Susceptibility of cultured erythrocytes to invasion and growth of Plasmodium falciparum . a , Cytospin analysis of cells taken on days 8, 11, 15, and 18. Spots were stained with the May-Gru'a8nwald Giemsa staining technique. Day 8 cells correspond to basophilic erythroblasts, day 11 cells correspond to orthochromatic erythroblasts and are co-cultured on the MS-5 stromal layer, day 15 cells correspond to reticulocytes, and day 18 cells correspond to mature erythrocytes. For day 18 cells, the enucleation percentage is shown as the mean (± standard deviation). b , Expression of maturation markers (glycophorin A, glycophorin C, and Duffy antigen receptor for chemokines [DARC]) on erythrocytes (red blood cells) from normal donors (RBC) and day 18 cultured erythrocytes (cRBC), as measured by flow cytometry. Negative controls for all experiments were isotype control (fluorescein isothiocyanate-conjugated secondary antibody) stained erythrocytes. The percentage of positive staining of erythrocyte gate is indicated. c , Invasion, growth, and reinvasion of P. falciparum parasites into day 18 cultured erythrocytes, as monitored by microscopic analysis of thin smears with Giemsa staining. d , Invasion into cultured erythrocytes and erythrocytes from normal donors, shown as the mean parasite multiplication rate from 2 experiments. Assays were performed in duplicate and triplicate. Error bars represent the standard deviation of the mean. e , Percentage of singly, doubly, and multiply (3, 4, 5, and 6 or more parasites per cell) infected erythrocytes in 2 invasion assays, shown as the mean parasite multiplication rate. Assays were performed in duplicate and triplicate. Error bars represent the standard deviation of the mean. The selectivity index (SI) is shown.

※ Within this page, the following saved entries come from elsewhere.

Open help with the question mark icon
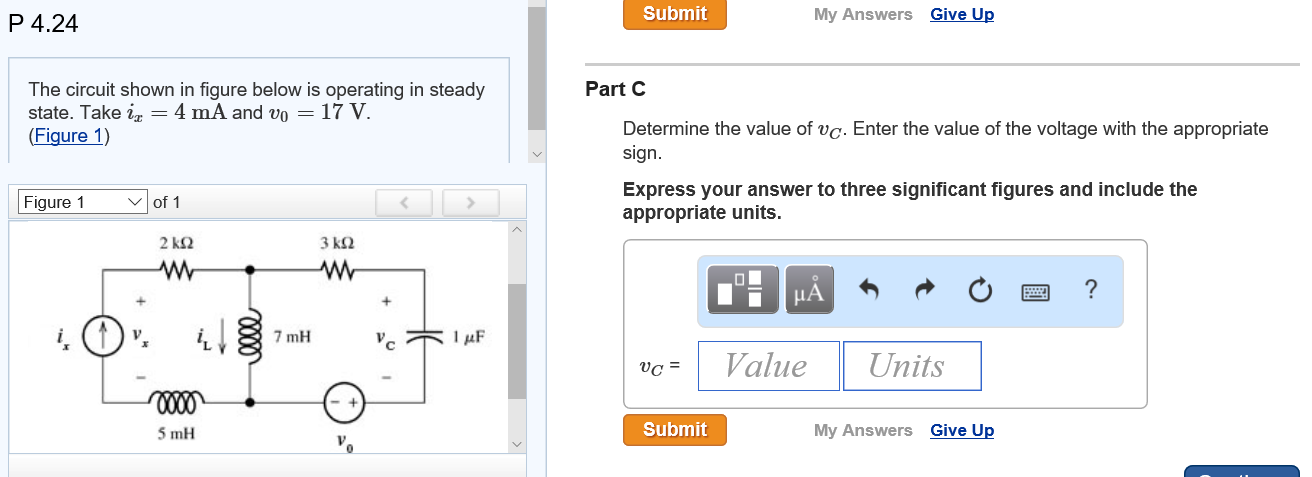1312x477 pixels. (1090, 290)
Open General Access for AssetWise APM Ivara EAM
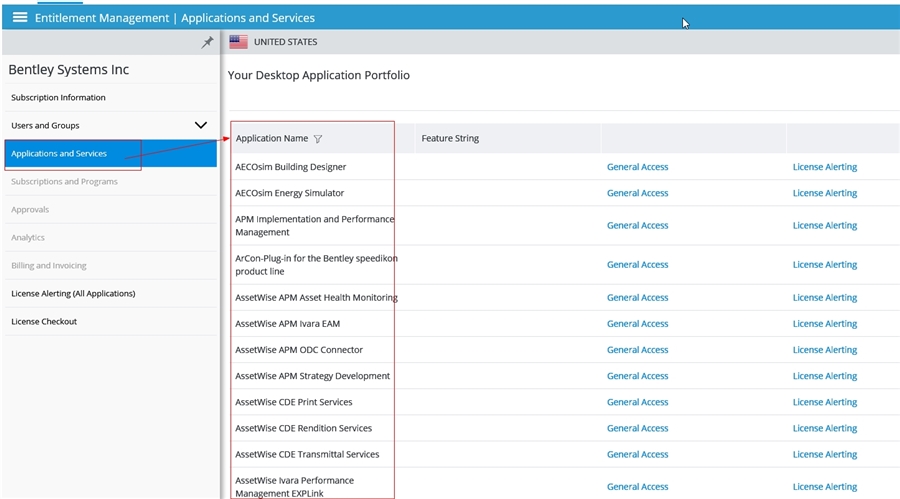The height and width of the screenshot is (499, 900). click(637, 324)
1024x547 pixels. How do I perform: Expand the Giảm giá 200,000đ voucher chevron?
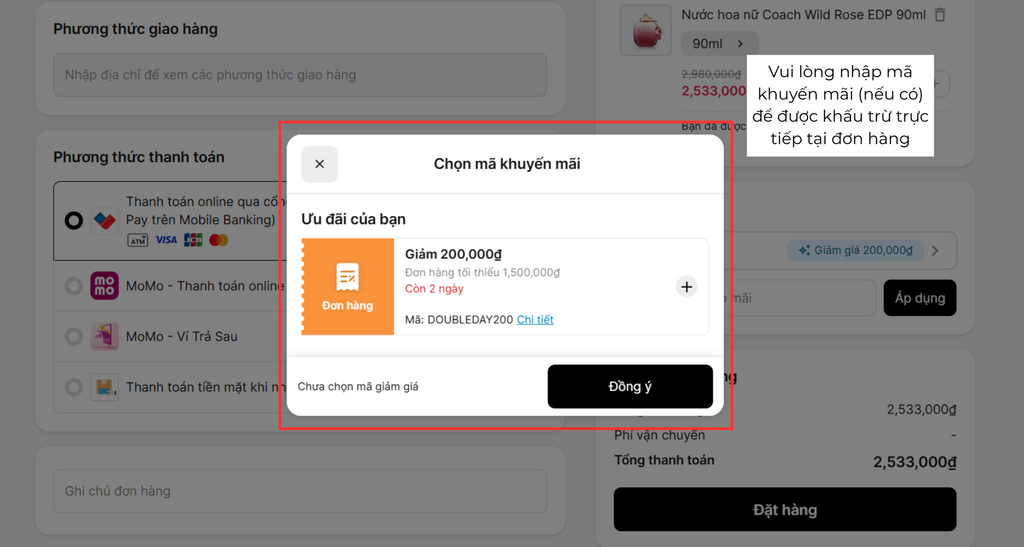tap(935, 251)
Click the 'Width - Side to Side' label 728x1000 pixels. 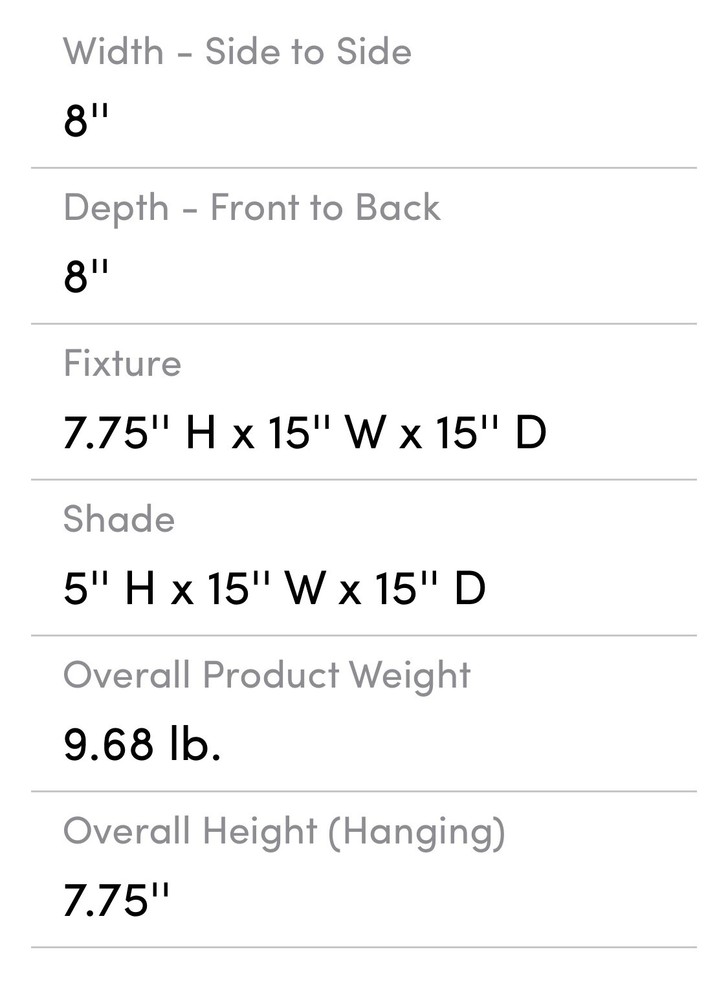coord(237,52)
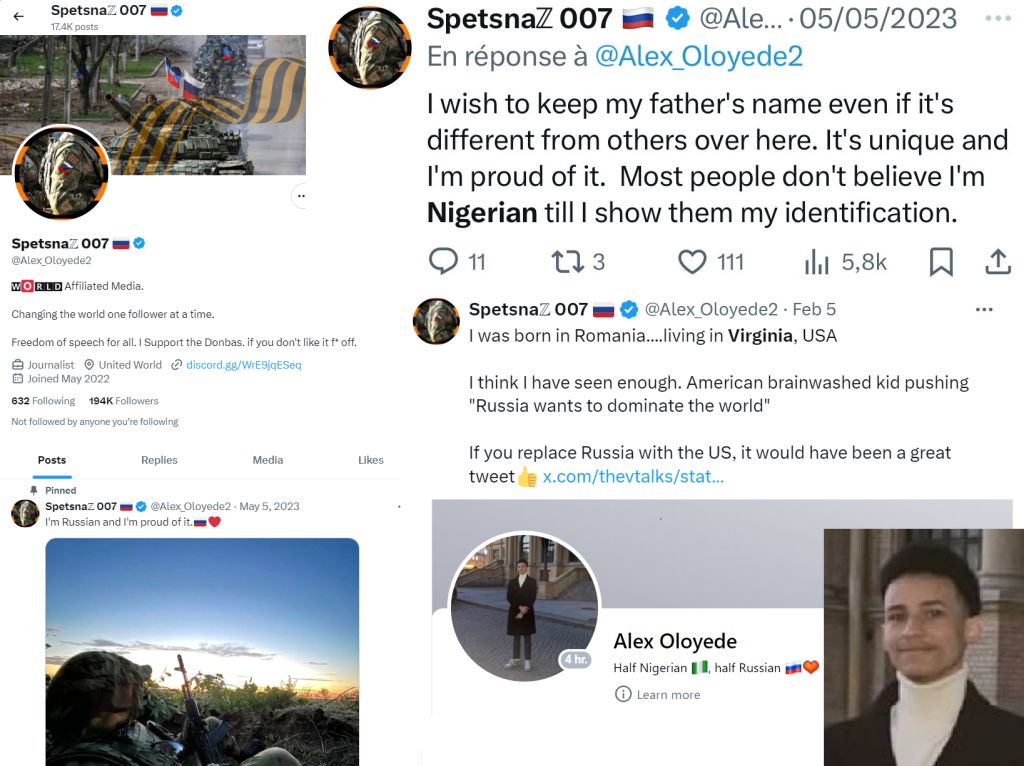Open profile more options circle button
Image resolution: width=1024 pixels, height=766 pixels.
[x=300, y=196]
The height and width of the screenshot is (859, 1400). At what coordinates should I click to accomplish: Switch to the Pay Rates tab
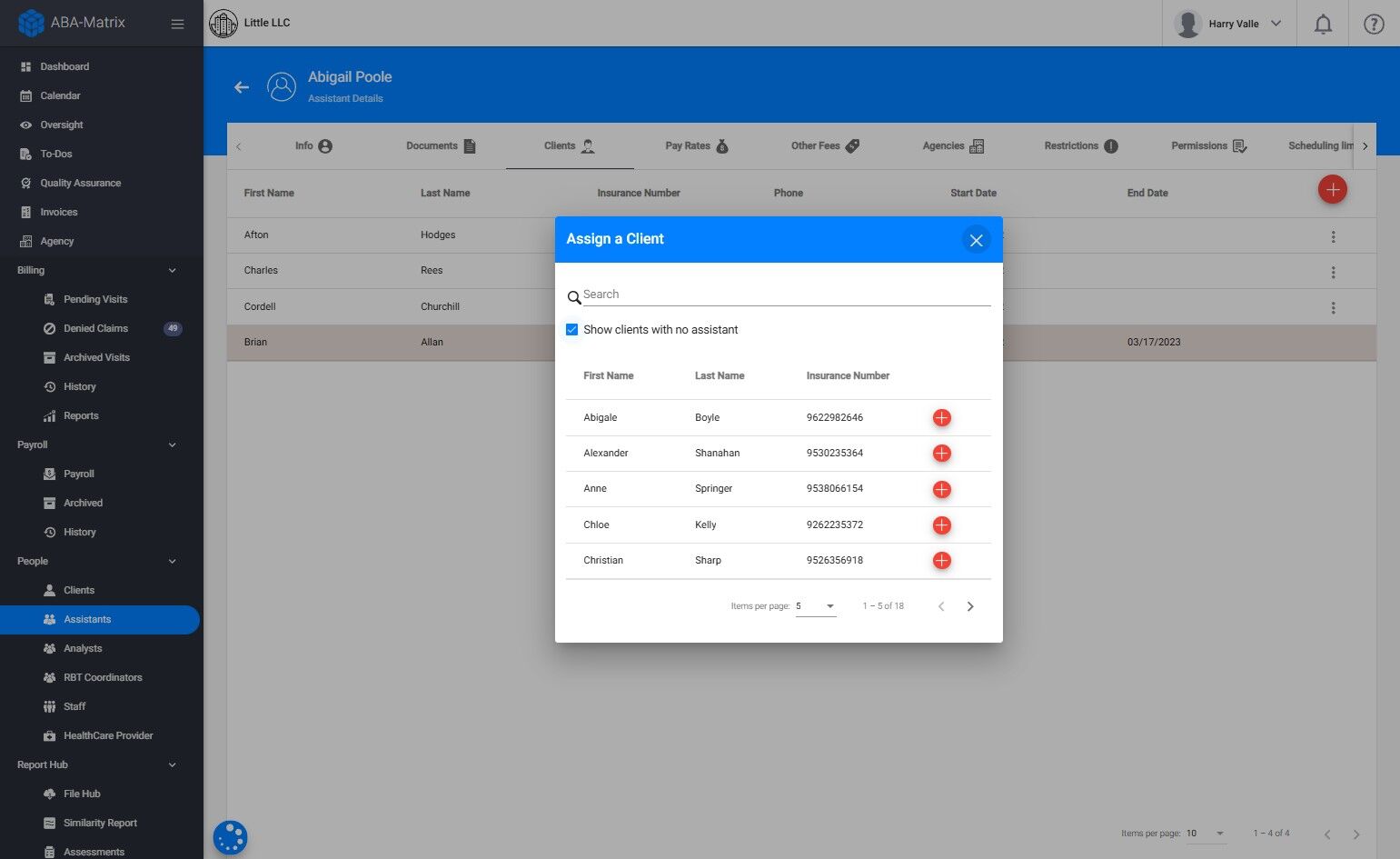pyautogui.click(x=697, y=145)
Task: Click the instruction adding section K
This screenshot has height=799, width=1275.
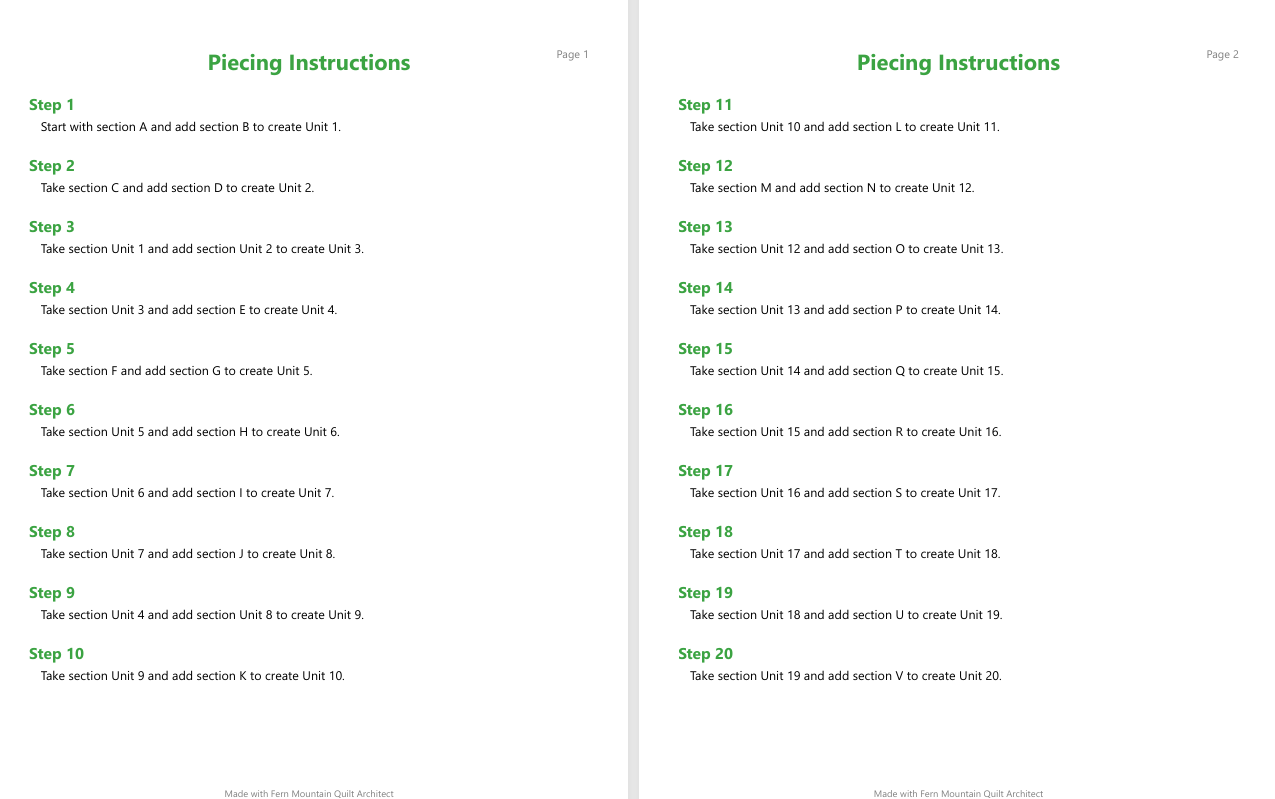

Stable knockdown of glycophorin A (GPA) on the erythrocyte surface resulting in no effect on erythrocyte maturation, but dramatic impact on invasion by Plasmodium falciparum parasites reliant on EBA-175. a , Schematic illustrating the method for reverse genetic analysis of human erythrocytes. Lentiviral particles are produced in 293T cells through co-transfection of small hairpin RNA (shRNA)-expressing plasmids (pLKO), envelope, and packaging plasmids. CD34⁺ hematopoietic stem cells (HSCs) are transduced and puromycin-selected cells are matured into erythrocytes ex vivo, at which point phenotypic analyses are conducted. b , Expression of GPA in cultured erythrocyte untransduced control cells (cRBCs), pLKO scramble- transduced control cells (pLKO), GPA knockdown cells (GPA KD), and isotype control stained erythrocytes (control RBCs). c , Expression of maturation markers (glycophorin C and Duffy antigen receptor for chemokines [DARC]) on transduced cells-pLKO scrambles shRNA-expressing cells (pLKO) and GPA shRNA-expressing cells (GPA KD). Negative controls were isotype control stained erythrocytes. The percentage of positive staining of erythrocyte gate is indicated. d , Erythrocyte morphology on day 18, as assessed by cytospin and May-Grunwald Giemsa staining. e , Expression levels of Band 3- GPA complex antigens (Wright b, Band 3, and CD47) and other surface proteins (Kell) on transduced cells (GPA KD) compared with those on cultured erythrocyte controls (cRBCs). Negative controls were unstained cultured erythrocytes. f , Parasite multiplication rate and invasion efficiency of the 3D7 and W2Mef parasite strains and EBA-175 mutants into GPA knockdown erythrocytes (GPA KD) and invasion efficiency into pLKO-transduced controls (pLKO), shown as the mean invasion percentage for 4 GPA knockdown transduction, performed in triplicate. W2Mef showed a significant difference in invasion percentage between GPA knockdown cells and pLKO control cells (P < .001) by the Student t test (2-tailed; significance level, a = 0.05). Error bars represent the standard deviation of the mean. The selectivity index (SI) is shown. g , Model depicting erythrocyte invasion by both sialic acid-independent (3D7) and sialic acid-dependent (W2Mef) P. falciparum strains. Arrows denote efficient invasion into erythrocytes; the blocked bar denotes inhibited invasion.